For the entries below, copy exactly the line that contains "Task: Select the" through the line that contains "Task: Click the fifth", both ends included, and exclude all pictures.

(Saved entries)
# # # # # # #

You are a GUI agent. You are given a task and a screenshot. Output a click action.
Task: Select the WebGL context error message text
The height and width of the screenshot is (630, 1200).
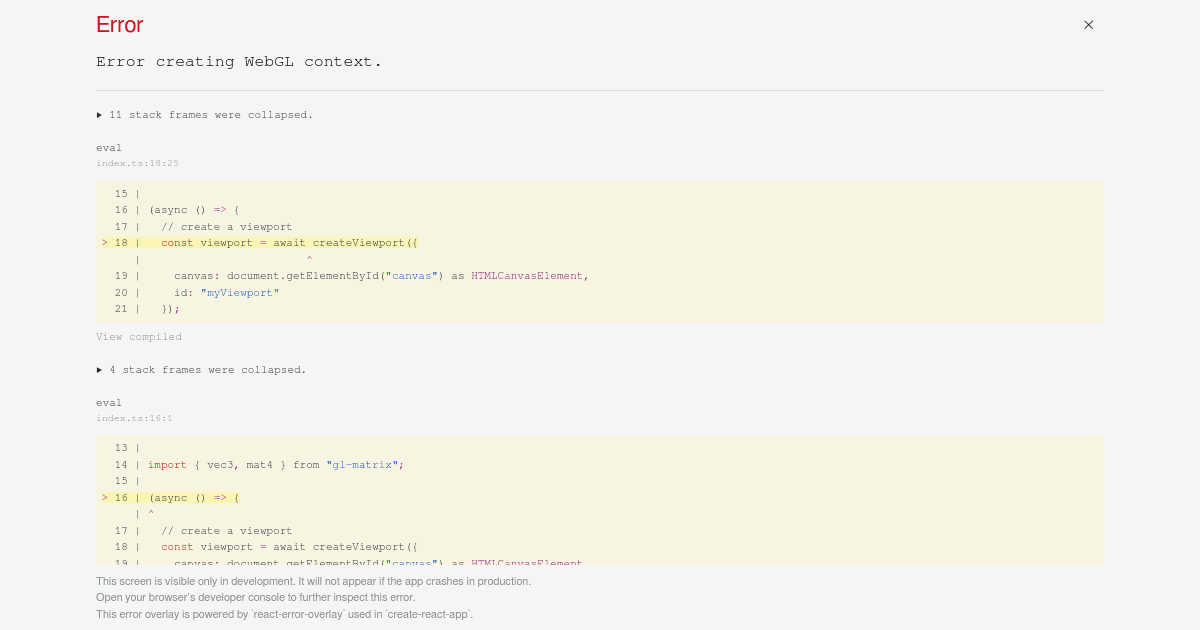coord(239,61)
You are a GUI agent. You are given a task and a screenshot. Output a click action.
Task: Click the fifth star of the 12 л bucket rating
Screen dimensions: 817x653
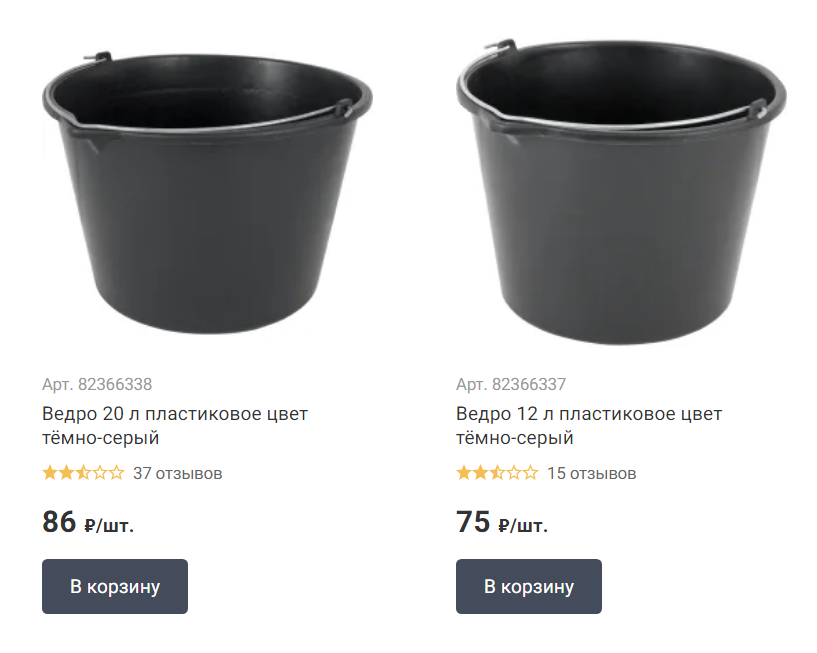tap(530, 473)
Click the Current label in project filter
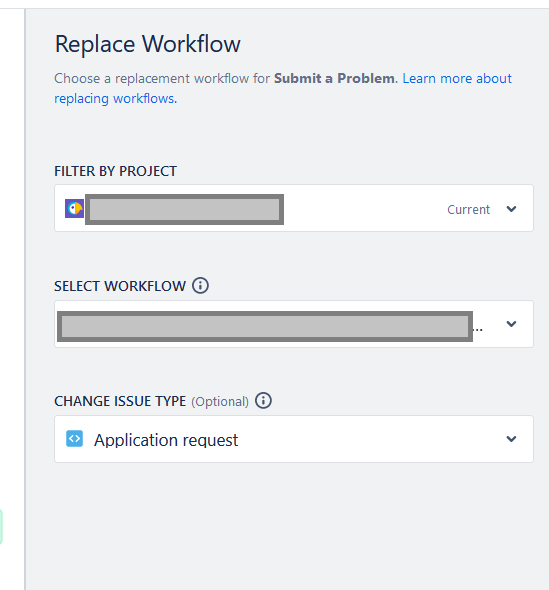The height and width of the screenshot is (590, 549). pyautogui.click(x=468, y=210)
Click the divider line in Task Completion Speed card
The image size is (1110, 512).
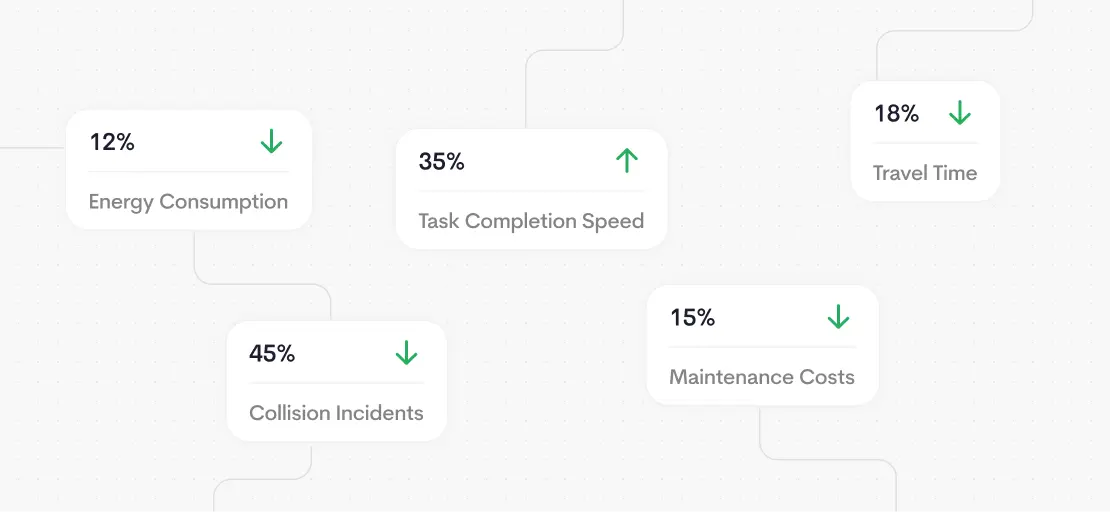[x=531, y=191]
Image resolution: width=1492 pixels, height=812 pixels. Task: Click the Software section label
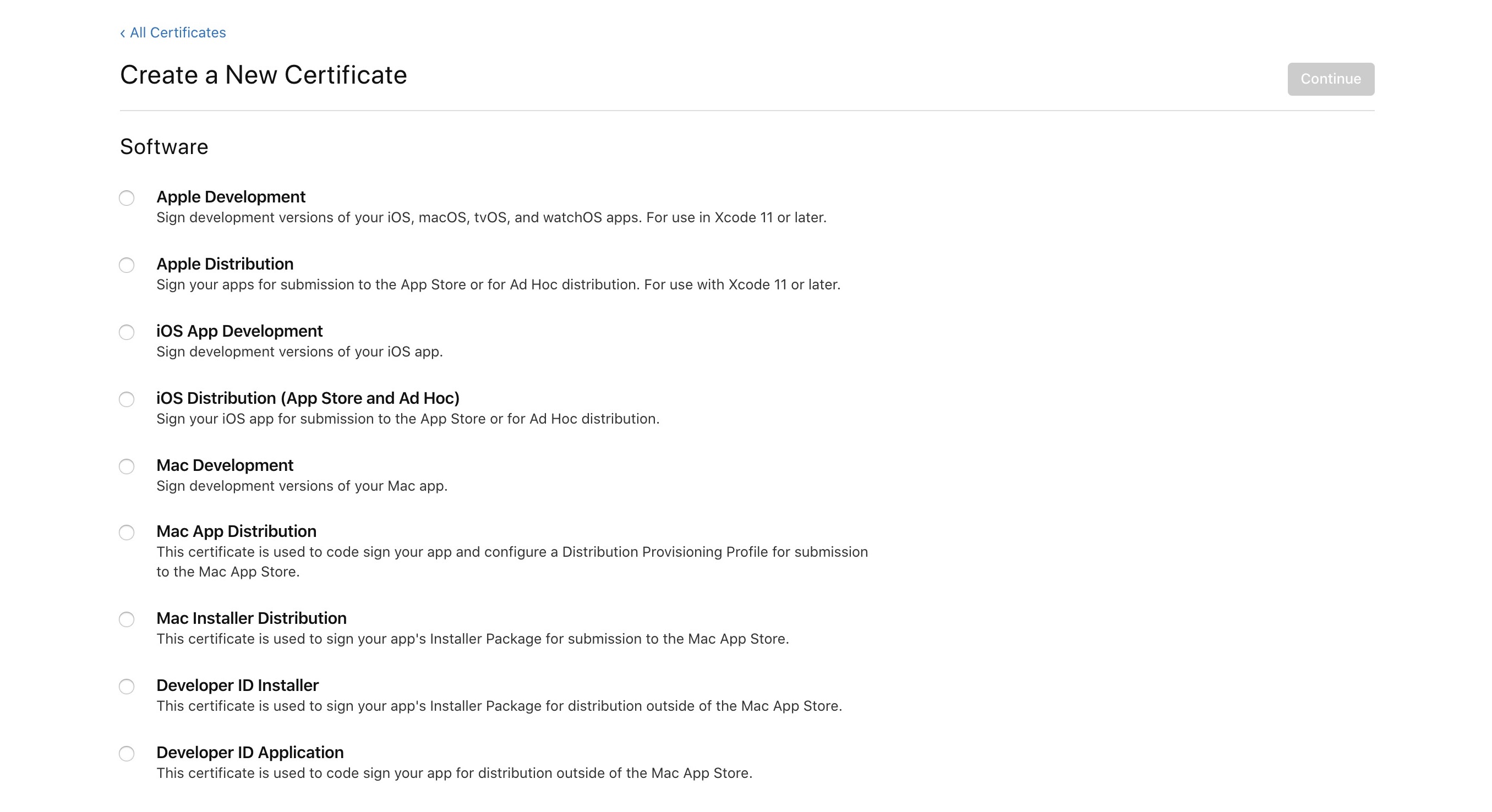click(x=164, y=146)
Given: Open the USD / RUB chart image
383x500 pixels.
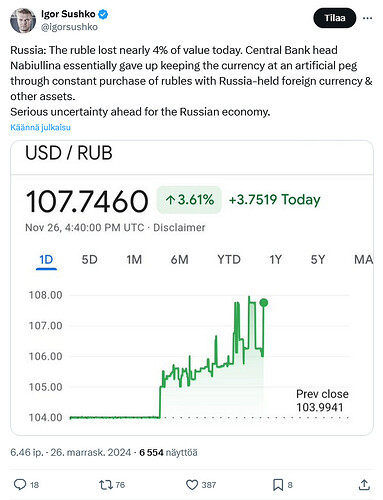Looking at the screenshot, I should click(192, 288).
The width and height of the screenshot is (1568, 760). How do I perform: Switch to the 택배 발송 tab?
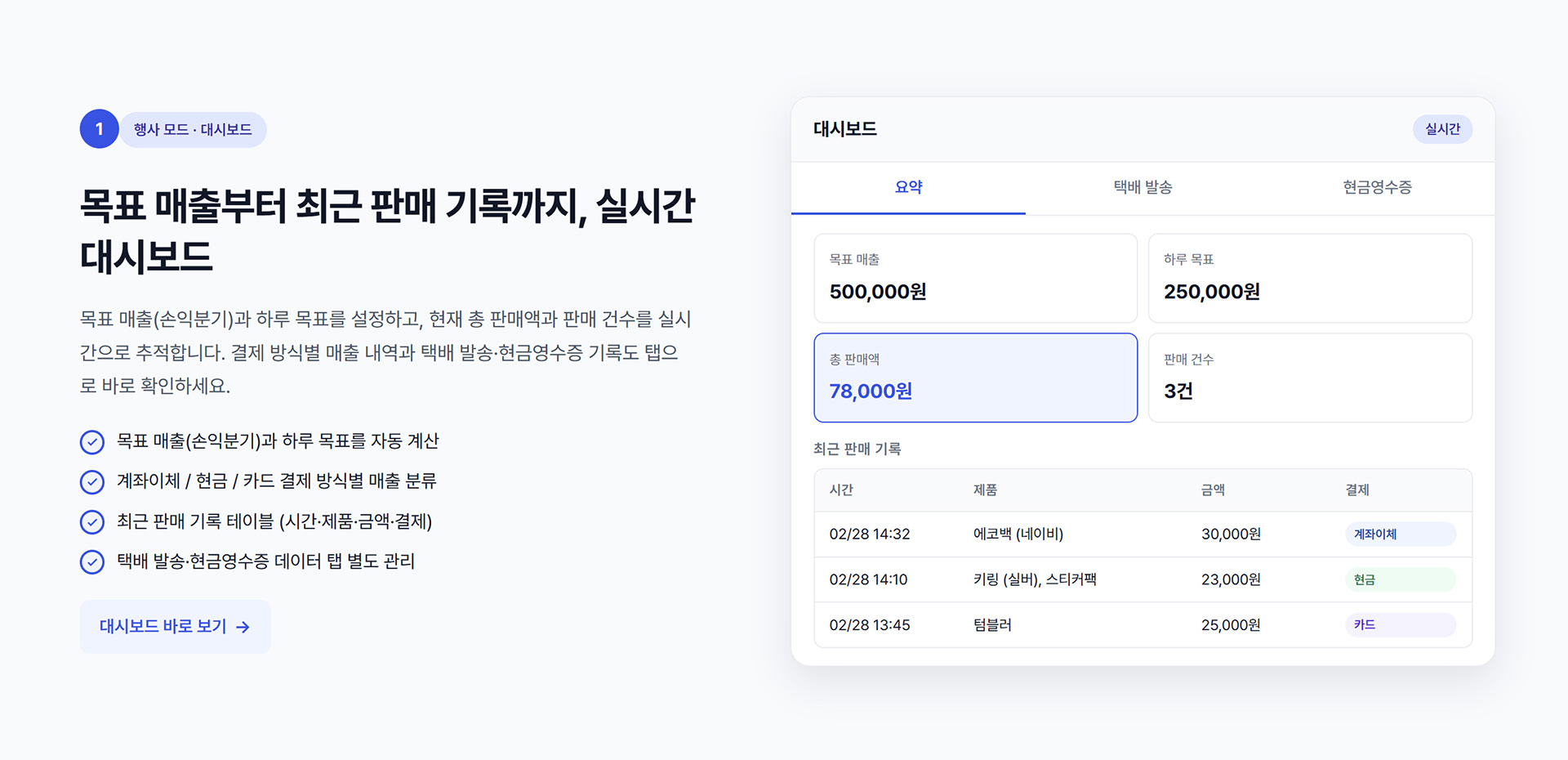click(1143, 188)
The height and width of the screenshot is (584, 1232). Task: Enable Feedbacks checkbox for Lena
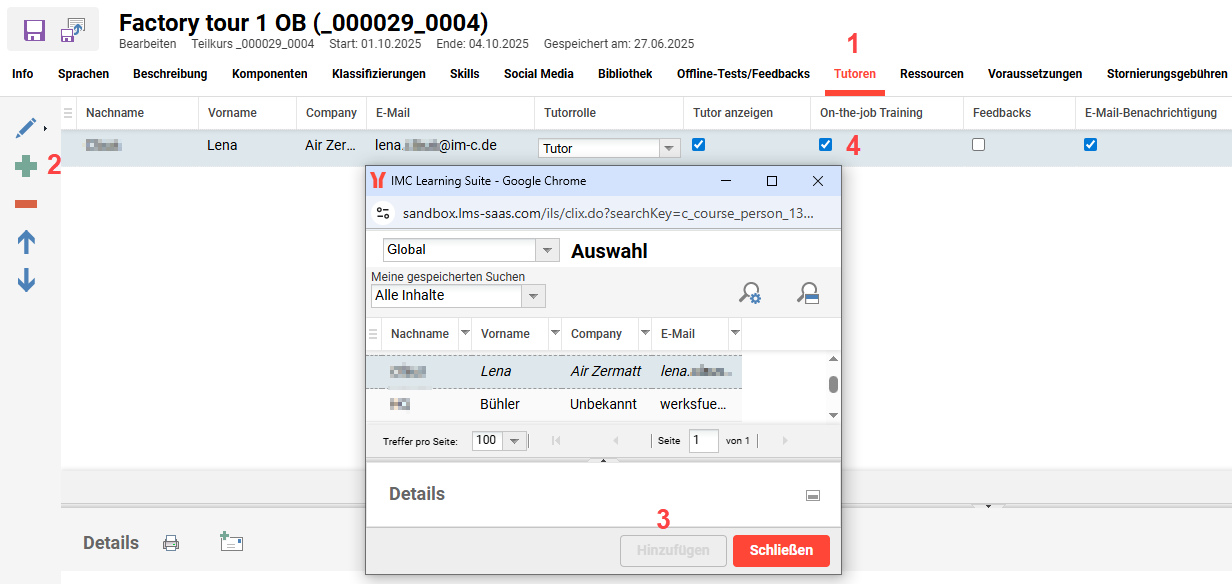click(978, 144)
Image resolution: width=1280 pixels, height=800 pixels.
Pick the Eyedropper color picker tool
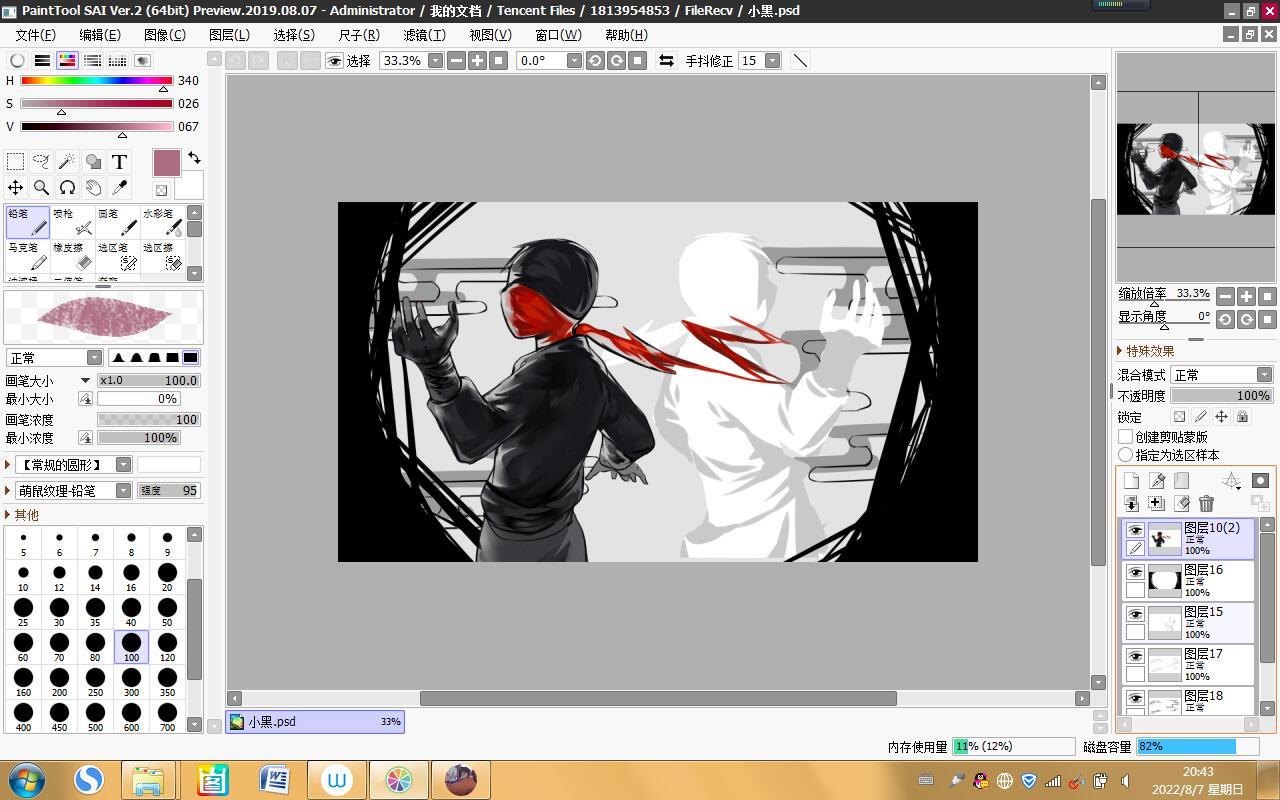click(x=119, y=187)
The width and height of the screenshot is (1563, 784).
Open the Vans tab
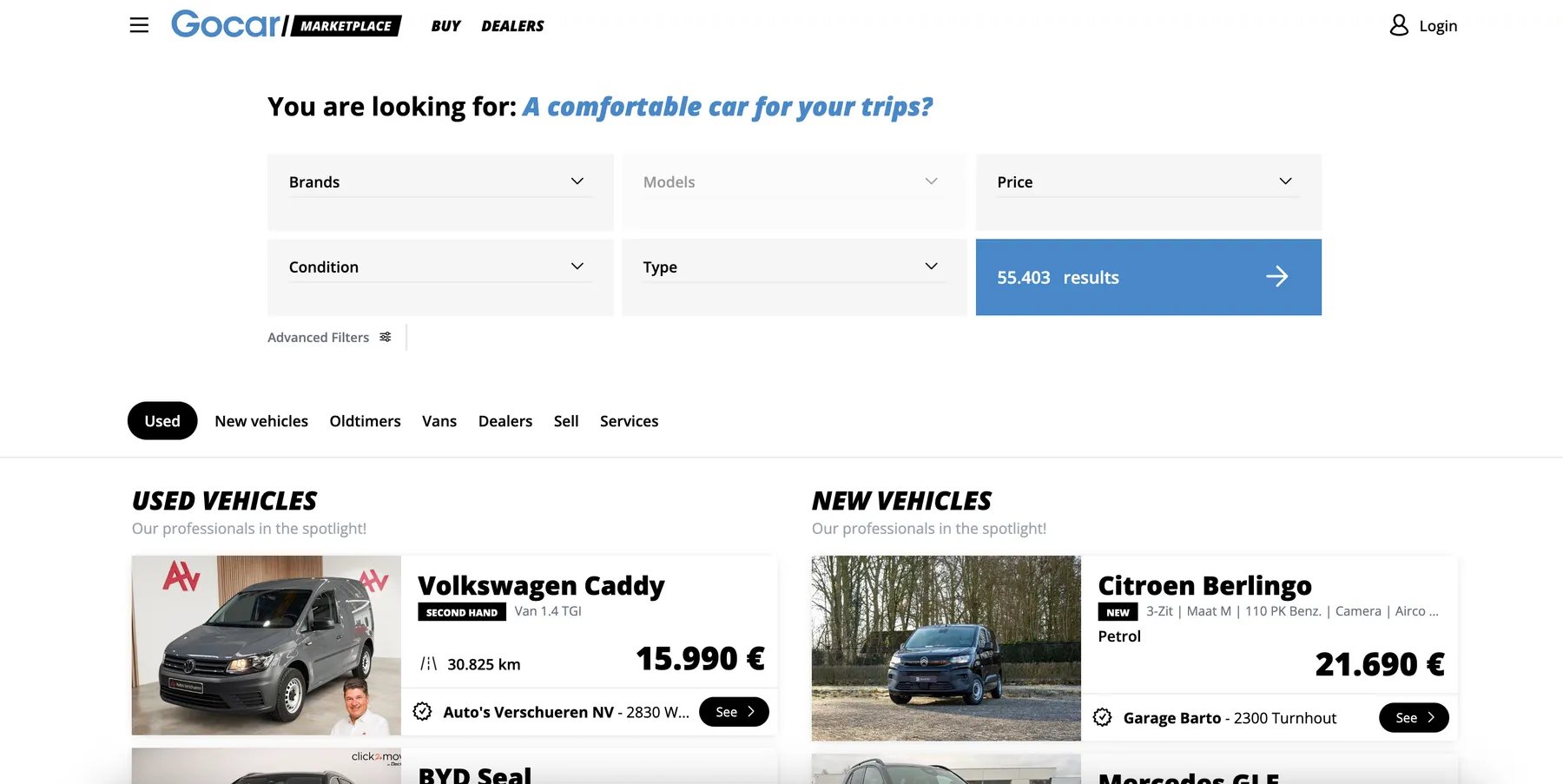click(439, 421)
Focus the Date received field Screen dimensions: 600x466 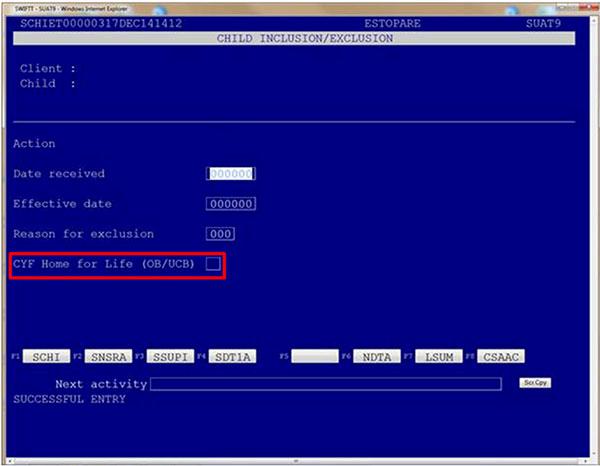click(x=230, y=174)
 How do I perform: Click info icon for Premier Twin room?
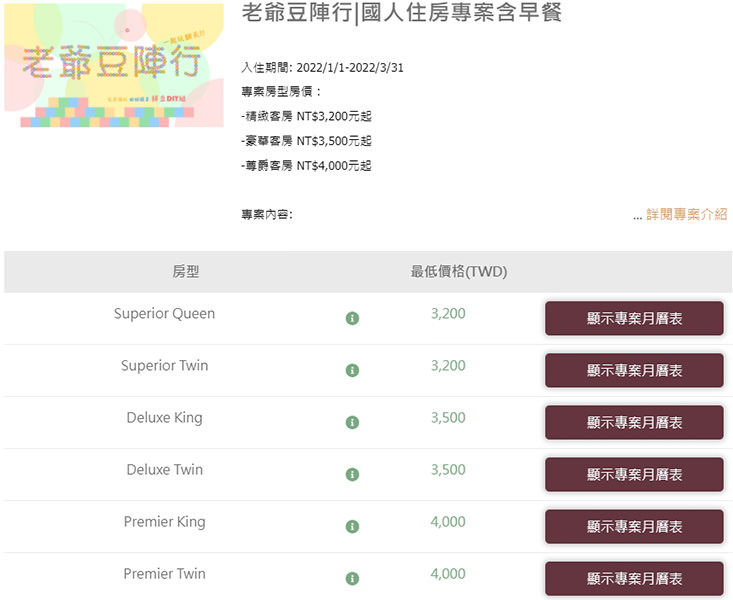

# # # # # # #

§ **YOUR SOLUTION**
Task: Select the WebGL context error message text
The height and width of the screenshot is (630, 1200).
coord(239,61)
You are a GUI agent. You are given a task and a screenshot. Output a click action.
Task: Click the fifth star of the 12 л bucket rating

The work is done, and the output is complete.